## Information
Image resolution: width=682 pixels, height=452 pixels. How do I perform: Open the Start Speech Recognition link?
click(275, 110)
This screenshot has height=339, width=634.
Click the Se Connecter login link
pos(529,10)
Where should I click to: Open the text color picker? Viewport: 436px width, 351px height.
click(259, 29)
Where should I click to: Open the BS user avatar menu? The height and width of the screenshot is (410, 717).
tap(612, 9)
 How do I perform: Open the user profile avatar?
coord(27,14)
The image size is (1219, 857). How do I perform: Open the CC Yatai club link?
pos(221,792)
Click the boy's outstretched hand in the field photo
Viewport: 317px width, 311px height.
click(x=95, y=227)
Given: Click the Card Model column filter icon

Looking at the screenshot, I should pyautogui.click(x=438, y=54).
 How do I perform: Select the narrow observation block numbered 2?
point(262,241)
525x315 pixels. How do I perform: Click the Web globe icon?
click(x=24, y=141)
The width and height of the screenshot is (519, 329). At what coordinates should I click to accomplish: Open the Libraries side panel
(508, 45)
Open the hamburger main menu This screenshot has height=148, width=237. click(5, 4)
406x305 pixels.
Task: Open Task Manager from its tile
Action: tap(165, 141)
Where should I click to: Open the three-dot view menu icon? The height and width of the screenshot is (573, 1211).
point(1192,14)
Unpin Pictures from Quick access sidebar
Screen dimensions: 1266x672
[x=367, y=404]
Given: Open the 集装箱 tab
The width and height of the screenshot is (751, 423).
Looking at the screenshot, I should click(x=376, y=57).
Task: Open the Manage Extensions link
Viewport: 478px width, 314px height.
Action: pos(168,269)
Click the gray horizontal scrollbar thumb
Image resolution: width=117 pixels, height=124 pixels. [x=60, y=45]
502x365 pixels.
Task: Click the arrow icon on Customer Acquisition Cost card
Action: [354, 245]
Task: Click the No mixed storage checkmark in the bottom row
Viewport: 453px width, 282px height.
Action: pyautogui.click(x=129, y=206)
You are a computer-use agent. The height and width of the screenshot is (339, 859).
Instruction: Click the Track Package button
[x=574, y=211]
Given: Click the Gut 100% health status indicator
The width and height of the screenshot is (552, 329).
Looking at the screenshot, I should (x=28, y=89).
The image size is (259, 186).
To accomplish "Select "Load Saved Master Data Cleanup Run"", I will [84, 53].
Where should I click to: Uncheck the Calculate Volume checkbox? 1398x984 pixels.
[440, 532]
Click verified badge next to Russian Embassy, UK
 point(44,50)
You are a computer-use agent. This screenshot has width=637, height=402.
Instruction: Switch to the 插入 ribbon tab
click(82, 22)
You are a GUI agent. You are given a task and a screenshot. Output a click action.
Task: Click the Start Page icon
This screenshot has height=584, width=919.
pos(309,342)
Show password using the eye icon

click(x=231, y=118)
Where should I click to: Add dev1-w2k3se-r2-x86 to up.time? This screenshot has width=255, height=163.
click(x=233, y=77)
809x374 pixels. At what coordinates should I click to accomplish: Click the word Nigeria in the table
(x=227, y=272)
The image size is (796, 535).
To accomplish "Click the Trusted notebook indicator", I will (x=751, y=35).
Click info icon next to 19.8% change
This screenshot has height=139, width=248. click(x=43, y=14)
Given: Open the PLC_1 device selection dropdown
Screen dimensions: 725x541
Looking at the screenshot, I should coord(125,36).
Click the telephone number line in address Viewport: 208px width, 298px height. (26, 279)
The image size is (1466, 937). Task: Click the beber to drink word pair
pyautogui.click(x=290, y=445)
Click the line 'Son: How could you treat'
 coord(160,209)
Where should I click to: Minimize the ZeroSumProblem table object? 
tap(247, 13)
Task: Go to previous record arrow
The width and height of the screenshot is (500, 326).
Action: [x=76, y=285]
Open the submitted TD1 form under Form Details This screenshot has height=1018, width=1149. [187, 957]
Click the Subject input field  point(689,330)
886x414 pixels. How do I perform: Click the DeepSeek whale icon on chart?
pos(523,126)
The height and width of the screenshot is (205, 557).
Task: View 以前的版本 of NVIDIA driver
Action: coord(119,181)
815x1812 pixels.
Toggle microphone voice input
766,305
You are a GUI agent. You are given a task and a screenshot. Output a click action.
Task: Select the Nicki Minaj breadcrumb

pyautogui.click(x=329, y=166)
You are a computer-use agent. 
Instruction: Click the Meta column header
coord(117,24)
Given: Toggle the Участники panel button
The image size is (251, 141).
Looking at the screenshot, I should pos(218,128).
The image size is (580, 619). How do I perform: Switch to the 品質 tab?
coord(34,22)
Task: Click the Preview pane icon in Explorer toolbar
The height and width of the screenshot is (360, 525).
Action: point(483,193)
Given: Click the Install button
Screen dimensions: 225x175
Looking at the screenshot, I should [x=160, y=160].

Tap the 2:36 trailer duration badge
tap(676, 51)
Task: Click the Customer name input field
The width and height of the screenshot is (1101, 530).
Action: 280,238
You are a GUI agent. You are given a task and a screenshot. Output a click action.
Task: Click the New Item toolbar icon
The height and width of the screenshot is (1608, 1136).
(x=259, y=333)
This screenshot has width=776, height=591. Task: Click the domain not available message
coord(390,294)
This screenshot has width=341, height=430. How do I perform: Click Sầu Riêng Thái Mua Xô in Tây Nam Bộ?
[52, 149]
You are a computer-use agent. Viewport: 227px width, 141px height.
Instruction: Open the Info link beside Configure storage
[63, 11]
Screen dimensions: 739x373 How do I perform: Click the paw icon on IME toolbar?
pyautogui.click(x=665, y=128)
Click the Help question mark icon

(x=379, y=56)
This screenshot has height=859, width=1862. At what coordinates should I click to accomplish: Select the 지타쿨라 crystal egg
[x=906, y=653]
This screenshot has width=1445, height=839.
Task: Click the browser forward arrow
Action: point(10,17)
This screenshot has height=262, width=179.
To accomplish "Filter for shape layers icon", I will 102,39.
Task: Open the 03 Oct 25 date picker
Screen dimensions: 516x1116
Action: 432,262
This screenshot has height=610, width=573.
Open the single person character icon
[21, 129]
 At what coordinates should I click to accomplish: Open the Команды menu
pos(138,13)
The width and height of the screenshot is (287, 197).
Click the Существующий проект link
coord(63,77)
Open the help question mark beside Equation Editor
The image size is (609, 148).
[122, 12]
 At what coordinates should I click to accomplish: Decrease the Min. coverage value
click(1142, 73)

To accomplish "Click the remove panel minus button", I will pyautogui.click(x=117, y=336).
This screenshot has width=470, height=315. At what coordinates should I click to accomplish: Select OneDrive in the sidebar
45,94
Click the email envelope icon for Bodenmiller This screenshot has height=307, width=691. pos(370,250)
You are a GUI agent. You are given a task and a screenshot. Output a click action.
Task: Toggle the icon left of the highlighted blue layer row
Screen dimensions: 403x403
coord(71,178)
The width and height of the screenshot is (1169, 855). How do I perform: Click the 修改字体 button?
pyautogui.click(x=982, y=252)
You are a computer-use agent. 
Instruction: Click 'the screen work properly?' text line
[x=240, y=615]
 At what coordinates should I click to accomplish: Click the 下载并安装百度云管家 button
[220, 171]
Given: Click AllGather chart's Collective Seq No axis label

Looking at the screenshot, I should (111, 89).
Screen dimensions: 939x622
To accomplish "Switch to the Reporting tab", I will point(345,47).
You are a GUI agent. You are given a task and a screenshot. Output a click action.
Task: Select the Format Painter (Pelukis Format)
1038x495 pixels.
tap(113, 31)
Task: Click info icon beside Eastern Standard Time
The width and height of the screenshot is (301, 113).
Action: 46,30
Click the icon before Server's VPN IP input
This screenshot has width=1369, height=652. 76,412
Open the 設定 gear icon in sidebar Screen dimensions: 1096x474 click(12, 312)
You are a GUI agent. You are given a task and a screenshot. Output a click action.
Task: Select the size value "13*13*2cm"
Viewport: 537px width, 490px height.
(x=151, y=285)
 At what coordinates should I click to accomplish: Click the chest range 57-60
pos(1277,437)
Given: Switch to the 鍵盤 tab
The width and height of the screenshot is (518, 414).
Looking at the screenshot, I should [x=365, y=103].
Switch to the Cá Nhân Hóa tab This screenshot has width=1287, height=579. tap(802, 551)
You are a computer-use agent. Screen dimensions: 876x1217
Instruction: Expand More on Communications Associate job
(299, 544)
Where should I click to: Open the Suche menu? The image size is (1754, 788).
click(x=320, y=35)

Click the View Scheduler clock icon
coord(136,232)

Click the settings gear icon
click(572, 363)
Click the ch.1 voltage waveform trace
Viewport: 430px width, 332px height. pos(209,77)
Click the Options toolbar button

## What you have to do
Retype, exactly and in full, the listing from its first line to the one holding "Given: Open the 集装箱 tab", both included.

## Written response
Image resolution: width=682 pixels, height=452 pixels. How do I perform: Open the Start Speech Recognition link?
click(275, 110)
This screenshot has height=339, width=634.
Click the Se Connecter login link
pos(529,10)
Where should I click to: Open the text color picker? Viewport: 436px width, 351px height.
click(259, 29)
Where should I click to: Open the BS user avatar menu? The height and width of the screenshot is (410, 717).
tap(612, 9)
 How do I perform: Open the user profile avatar?
coord(27,14)
The image size is (1219, 857). How do I perform: Open the CC Yatai club link?
pos(221,792)
Click the boy's outstretched hand in the field photo
Viewport: 317px width, 311px height.
click(x=95, y=227)
Given: Click the Card Model column filter icon

Looking at the screenshot, I should pyautogui.click(x=438, y=54).
 How do I perform: Select the narrow observation block numbered 2?
point(262,241)
525x315 pixels. How do I perform: Click the Web globe icon?
click(x=24, y=141)
The width and height of the screenshot is (519, 329). At what coordinates should I click to accomplish: Open the Libraries side panel
(508, 45)
Open the hamburger main menu This screenshot has height=148, width=237. click(5, 4)
406x305 pixels.
Task: Open Task Manager from its tile
Action: tap(165, 141)
Where should I click to: Open the three-dot view menu icon? The height and width of the screenshot is (573, 1211).
point(1192,14)
Unpin Pictures from Quick access sidebar
Screen dimensions: 1266x672
[x=367, y=404]
Given: Open the 集装箱 tab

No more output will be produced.